# strong law of large number with Covariance

I'm supposed to prove that $$\frac{1}{n} \sum_{j=1}^n (X_j-\overline X_n)(Y_j-\overline Y_n)$$ converges almost surely to $$Cov(X,Y)$$ assuming that $$(X_i,Y_i)$$ are iid with the same distribution as $$(X,Y)$$ for $$i=1,\dots,n$$ . Clearly that is the same as proving that $$\frac{1}{n} \sum_{j=1}^n X_j Y_j$$ converges almost surely to $$E[XY]$$ because $$\frac{1}{n} \sum_{j=1}^n (X_j-\overline X_n)(Y_j-\overline Y_n) = \frac{1}{n} \sum_{j=1}^n X_j Y_j - \overline X_n \overline Y_n$$ as $$\overline X_n \overline Y_n$$ converges almost surely to $$E[X]E[Y]$$ and we have the formula $$Cov(X,Y)=E[XY]-E[X]E[Y]$$
However I'm not sure how to prove that because it'll require to prove that the $$X_1Y_1,\dots,X_nY_n$$ are i.i.d. (if we use the strong law of large number) and I don't know how to prove that...any hints ? Thans you

Note : $$\overline X_n = \frac{1}{n}\sum_{j=1}^n X_j$$ (same for $$\overline{Y_n}$$)

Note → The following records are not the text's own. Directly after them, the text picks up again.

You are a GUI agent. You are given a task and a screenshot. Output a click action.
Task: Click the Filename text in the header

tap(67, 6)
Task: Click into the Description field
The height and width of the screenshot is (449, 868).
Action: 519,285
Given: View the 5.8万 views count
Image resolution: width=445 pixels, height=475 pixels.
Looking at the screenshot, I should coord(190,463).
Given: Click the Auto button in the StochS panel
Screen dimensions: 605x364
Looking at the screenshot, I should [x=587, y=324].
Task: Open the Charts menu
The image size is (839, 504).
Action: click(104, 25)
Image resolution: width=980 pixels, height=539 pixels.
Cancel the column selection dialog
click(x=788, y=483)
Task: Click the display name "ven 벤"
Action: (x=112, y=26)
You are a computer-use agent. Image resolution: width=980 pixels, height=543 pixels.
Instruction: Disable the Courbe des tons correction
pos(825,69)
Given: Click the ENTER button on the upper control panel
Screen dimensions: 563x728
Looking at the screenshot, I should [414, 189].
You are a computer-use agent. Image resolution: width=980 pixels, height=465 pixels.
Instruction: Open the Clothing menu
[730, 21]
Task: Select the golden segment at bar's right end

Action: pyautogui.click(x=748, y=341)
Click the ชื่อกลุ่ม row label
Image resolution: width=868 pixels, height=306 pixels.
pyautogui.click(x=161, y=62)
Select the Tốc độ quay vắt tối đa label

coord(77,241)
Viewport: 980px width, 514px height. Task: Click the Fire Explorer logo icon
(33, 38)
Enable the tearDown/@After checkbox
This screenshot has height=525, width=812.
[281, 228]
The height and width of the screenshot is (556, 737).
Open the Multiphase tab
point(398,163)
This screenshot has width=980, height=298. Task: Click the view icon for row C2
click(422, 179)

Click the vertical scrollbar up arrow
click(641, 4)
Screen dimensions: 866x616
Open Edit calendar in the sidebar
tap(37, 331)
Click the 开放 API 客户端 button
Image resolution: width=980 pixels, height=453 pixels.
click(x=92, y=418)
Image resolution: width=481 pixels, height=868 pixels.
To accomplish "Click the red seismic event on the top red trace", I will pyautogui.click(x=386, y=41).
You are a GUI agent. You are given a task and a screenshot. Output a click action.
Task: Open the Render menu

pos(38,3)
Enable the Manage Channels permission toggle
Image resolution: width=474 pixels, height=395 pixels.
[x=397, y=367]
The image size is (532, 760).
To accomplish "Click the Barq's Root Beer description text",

• Forgot to mention: X,Y have finite positive variances (not sure how I can use that) Commented Mar 3, 2021 at 14:32

For any $$t\in\mathbb R$$, let $$D_t=\{(x,y): xy \leqslant t\}$$. This is Borel set in $$\mathbb R^2$$. Then $$F_{X_1Y_1}(t)=\mathbb P(X_1Y_1 \leqslant t) = \mathbb P((X_1,Y_1) \in D_t)=\mathbb P((X_2,Y_2) \in D_t)=\mathbb P(X_2Y_2 \leqslant t)=F_{X_2Y_2}(t).$$ The central equality is valid since $$(X_1,Y_1)$$ has the same distribution as $$(X_2,Y_2)$$.
So we obtain that $$X_1Y_1,\ldots, X_nY_n$$ are identically distributed.
Next, for any $$t,s$$ $$\mathbb P(X_1Y_1 \leqslant t,\, X_2Y_2 \leqslant s) = \mathbb P((X_1,Y_1) \in D_t,\, (X_2,Y_2) \in D_s)$$ (use independence of $$(X_1,Y_1)$$ and $$(X_2,Y_2)$$) $$= \mathbb P((X_1,Y_1) \in D_t)\cdot \mathbb P( (X_2,Y_2) \in D_s) = \mathbb P(X_1Y_1 \leqslant t) \cdot \mathbb P(X_2Y_2 \leqslant s).$$
So we get independence of $$X_1Y_1, X_2Y_2$$. The same way independence of $$X_1Y_1,\ldots, X_nY_n$$ can be proved.